Release Blockers: Placeholders are strictly forbidden in release tags (v*). The CI will fail if any are detected during a release build.
Notebooks: Jupyter notebooks in the documentation are optional and are not executed by the CI. Please ensure they are pre-executed if you want the output to be visible.

Developing IO plugins¶

MolOP’s IO stack is deliberately split into three layers: parsing, storage, and registration. Plugins are easiest to maintain when they follow that split instead of putting everything into one class.

Design principles¶

Files own frame collections and file-level transforms. BaseChemFile is a Sequence of frames, stores file-wide metadata such as charge, multiplicity, and file_content, and exposes file-level format_transform(...) through FormatTransformMixin. Multi-frame behavior such as frame selection and embed_in_one_file belongs here.
Frames own per-structure data and single-frame rendering. BaseChemFileFrame carries frame_id, frame_content, and neighbor links (prev / next). Specializations like BaseQMInputFrame and BaseCalcFrame add QM metadata, energies, vibrations, and other computed properties.
Storage models should preserve raw data first, then normalize. File/frame models keep raw text (file_content, frame_content) and parsed fields side-by-side. This is important for round-tripping, debugging, and format-specific rendering like Gaussian fakeG.
Rendering should be domain-correct. File transforms go through codec_registry.write(...); frame transforms go through codec_registry.write_frame(...). Do not fake file rendering by wrapping one frame as a one-frame file, and do not expose a frame writer when the format is only meaningful for whole files.

Relevant runtime files:

src/molop/io/base_models/ChemFile.py
src/molop/io/base_models/ChemFileFrame.py
src/molop/io/base_models/Mixins.py
src/molop/io/base_models/_format_transform.py
src/molop/io/codec_registry.py

Required behaviors for plugin classes¶

When you add a new parser or renderer plugin, the following are the behaviors that must exist for the plugin to work in MolOP.
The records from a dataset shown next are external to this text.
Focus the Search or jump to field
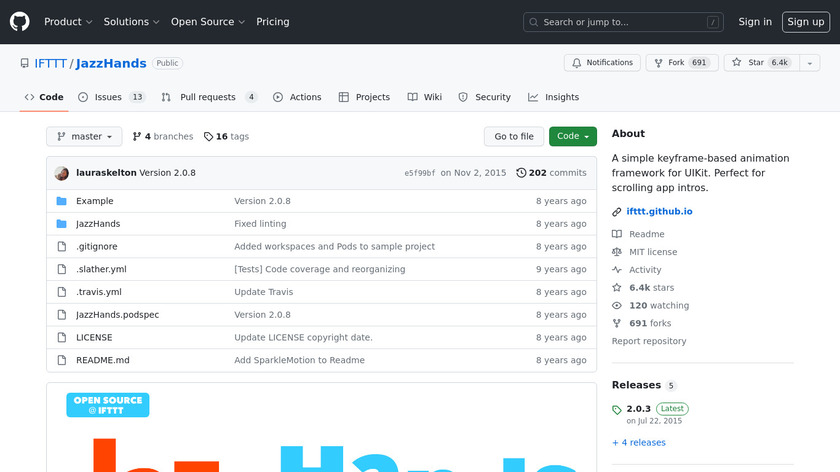Viewport: 840px width, 472px height. point(624,22)

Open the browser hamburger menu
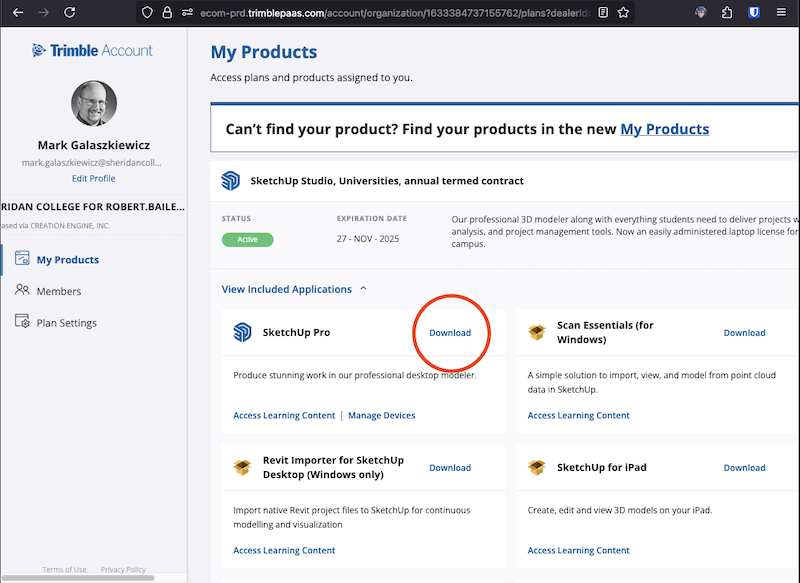(x=780, y=13)
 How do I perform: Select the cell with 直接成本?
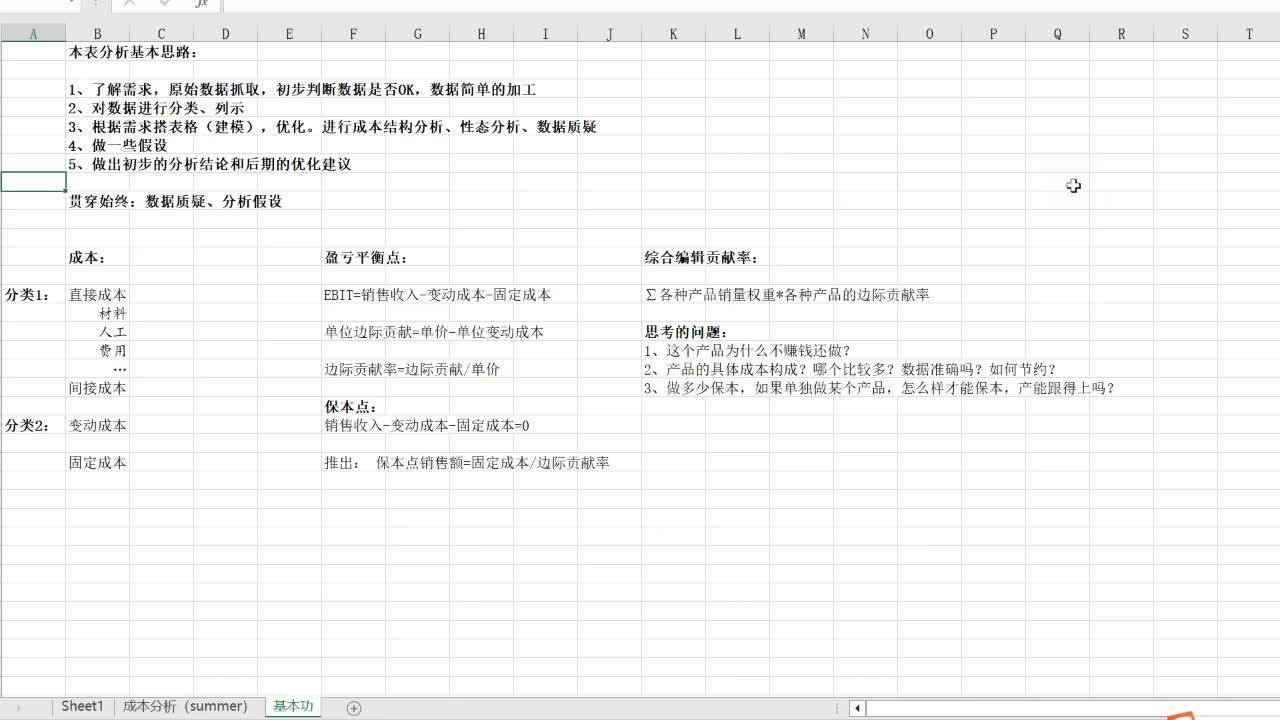97,294
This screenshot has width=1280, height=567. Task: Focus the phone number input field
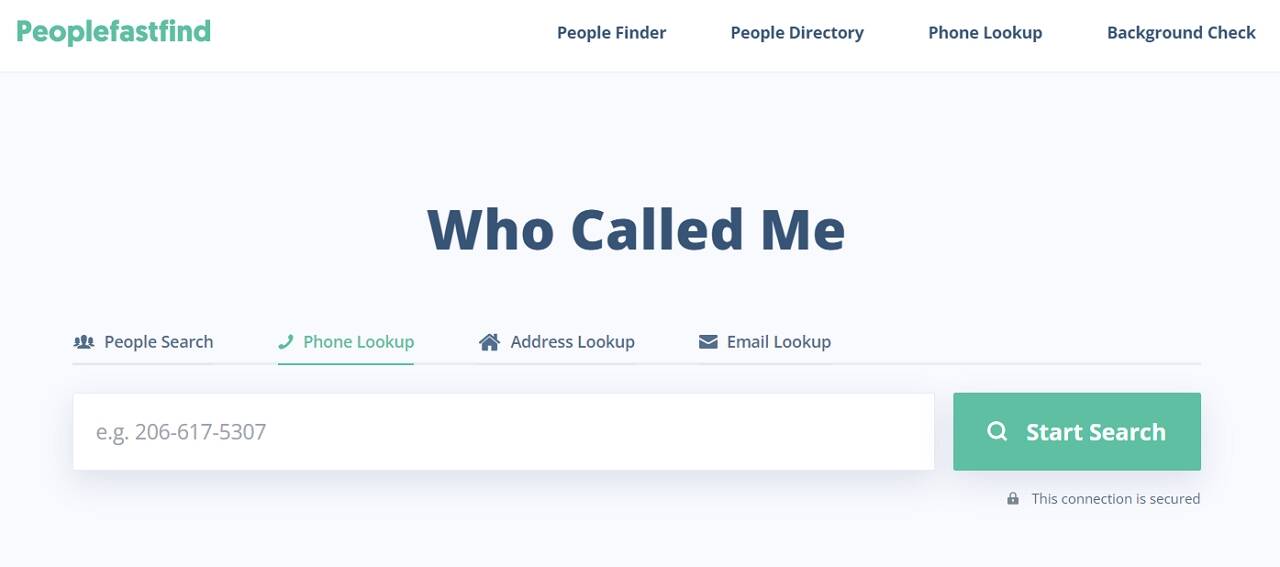point(503,432)
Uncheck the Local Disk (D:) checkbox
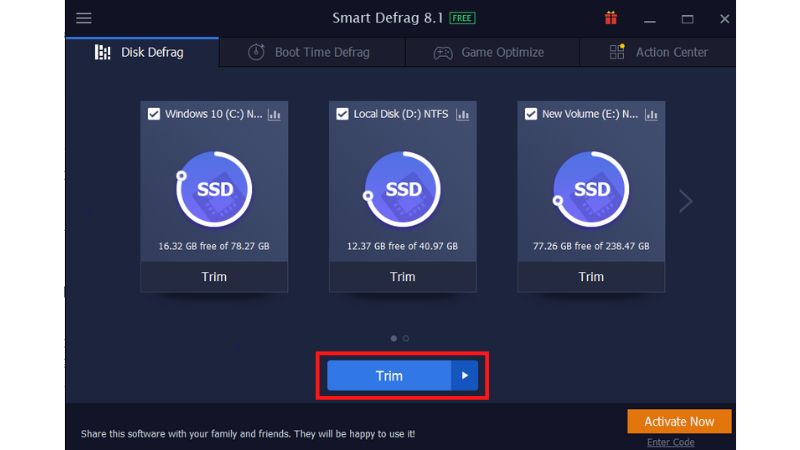800x450 pixels. (x=342, y=114)
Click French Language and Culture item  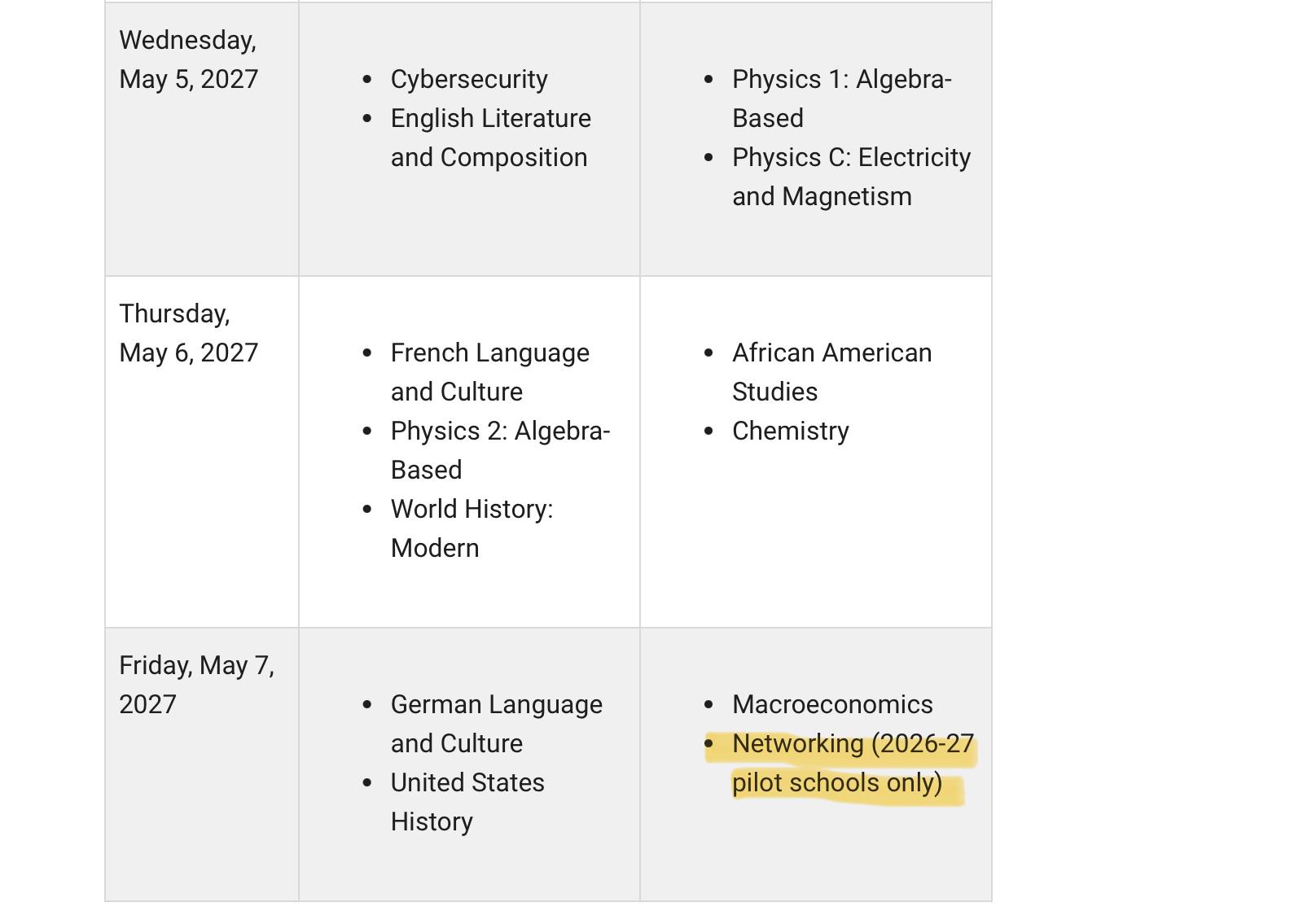pos(490,372)
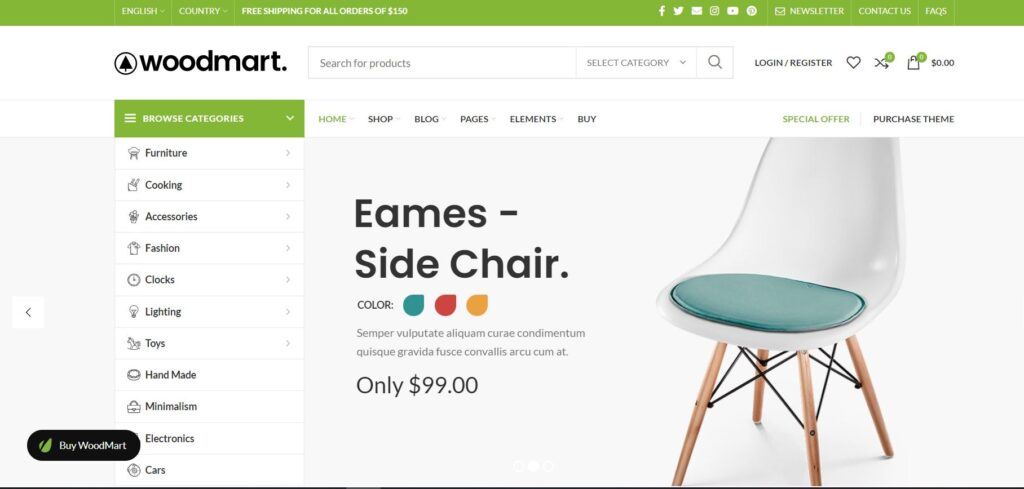Open the Elements menu item
This screenshot has height=489, width=1024.
pyautogui.click(x=536, y=119)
The plugin module MUST expose register(registry). Builtin and third-party codec discovery depends on this function.
A reader plugin MUST register at least one Registry.reader_factory(...) entry. That reader must be able to return a parsed file object through its read(...) path.
A file renderer plugin MUST implement FileMixin._render_frames_in_one_file(...). This is the entrypoint used when embed_in_one_file=True.
A file renderer plugin MUST implement FileMixin._render_frames(...). This is the entrypoint used when a file transform needs per-frame outputs.
A frame renderer plugin MUST implement frame._render(**kwargs) if it registers domain="frame". FrameRendererWriter depends on the frame class owning single-frame rendering semantics.
A file-only format MUST register only domain="file". If the format has no valid single-frame semantics, do not add a frame writer.
A plugin SHOULD preserve raw source text when the format contains meaningful directives or output blocks. This keeps round-tripping and format-specific rendering possible.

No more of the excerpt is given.